> _SET PROBLEM_: Reproduce verbatim the material from the line with "Click the Show viewport button" to the line with "Looking at the screenshot, I should pos(92,121).", inclusive.

[START SUPPLIED RECORDS]

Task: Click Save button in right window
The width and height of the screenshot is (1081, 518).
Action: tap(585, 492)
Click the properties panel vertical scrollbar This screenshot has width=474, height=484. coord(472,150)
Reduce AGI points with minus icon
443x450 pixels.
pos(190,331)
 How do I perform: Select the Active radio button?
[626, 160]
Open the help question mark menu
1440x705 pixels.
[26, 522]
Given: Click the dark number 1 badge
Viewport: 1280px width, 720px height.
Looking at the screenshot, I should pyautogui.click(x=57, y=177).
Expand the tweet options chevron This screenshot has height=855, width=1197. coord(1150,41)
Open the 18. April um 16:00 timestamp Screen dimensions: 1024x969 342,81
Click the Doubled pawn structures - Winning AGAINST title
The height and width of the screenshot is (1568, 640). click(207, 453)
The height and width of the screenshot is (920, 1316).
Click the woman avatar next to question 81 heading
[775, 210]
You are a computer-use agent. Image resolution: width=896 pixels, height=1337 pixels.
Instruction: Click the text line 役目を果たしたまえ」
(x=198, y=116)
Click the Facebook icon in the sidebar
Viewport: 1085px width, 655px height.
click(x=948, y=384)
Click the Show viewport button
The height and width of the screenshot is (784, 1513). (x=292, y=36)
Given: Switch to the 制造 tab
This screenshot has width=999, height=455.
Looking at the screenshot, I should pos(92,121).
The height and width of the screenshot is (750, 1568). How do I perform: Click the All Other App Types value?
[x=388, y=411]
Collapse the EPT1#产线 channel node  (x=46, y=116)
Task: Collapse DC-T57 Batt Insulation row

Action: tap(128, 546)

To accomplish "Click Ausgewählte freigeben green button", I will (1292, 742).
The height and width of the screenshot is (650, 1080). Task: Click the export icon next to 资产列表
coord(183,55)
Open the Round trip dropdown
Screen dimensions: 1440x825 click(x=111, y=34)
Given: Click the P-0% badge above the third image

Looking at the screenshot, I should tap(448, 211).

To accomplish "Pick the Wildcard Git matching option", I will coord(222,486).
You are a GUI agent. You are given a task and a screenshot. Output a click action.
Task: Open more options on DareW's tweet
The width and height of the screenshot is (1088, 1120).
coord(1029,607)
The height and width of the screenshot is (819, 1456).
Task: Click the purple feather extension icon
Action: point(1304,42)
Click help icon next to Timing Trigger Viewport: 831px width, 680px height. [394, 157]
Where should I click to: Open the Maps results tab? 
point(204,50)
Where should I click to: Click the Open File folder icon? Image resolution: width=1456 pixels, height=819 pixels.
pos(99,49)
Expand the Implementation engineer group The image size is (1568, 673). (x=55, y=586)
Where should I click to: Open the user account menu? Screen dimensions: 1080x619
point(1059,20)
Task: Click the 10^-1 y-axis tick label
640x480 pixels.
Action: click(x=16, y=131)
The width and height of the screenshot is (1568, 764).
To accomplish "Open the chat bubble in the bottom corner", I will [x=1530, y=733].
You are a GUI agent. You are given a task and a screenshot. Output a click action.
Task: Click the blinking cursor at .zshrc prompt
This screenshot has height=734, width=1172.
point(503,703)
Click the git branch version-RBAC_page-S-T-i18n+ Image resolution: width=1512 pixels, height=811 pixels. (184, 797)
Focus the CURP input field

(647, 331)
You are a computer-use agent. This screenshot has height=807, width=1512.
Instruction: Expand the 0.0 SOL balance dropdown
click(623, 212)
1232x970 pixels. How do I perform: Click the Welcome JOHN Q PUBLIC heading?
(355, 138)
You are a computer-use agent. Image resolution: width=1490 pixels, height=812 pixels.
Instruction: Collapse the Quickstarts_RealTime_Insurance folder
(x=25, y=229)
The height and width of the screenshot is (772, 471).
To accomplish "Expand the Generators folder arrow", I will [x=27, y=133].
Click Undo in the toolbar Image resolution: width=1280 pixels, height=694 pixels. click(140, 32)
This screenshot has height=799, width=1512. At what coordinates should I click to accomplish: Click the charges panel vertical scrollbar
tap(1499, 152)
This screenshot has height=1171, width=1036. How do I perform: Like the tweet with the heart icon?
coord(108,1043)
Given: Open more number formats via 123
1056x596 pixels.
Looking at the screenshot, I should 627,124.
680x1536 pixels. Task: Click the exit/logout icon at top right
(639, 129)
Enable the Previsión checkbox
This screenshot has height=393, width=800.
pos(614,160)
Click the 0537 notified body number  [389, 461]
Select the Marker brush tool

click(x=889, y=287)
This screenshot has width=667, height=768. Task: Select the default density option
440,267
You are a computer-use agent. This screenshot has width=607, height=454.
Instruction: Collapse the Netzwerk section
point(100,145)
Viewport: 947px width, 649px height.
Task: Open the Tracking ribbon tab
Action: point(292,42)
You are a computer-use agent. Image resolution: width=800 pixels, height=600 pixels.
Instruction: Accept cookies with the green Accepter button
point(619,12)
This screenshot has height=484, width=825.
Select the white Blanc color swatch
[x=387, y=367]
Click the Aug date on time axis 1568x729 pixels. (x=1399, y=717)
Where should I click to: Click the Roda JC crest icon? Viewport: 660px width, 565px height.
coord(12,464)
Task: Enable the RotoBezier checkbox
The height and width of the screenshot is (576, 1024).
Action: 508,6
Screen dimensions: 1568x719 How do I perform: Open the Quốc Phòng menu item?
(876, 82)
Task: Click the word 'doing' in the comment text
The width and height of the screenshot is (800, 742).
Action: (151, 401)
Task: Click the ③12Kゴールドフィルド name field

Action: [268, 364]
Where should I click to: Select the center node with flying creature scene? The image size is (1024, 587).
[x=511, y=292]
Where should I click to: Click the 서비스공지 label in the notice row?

[END SUPPLIED RECORDS]

> _OUTPUT FOR THIS EXERCISE_:
Click the Show viewport button
The height and width of the screenshot is (784, 1513). (x=292, y=36)
Given: Switch to the 制造 tab
This screenshot has width=999, height=455.
Looking at the screenshot, I should pos(92,121).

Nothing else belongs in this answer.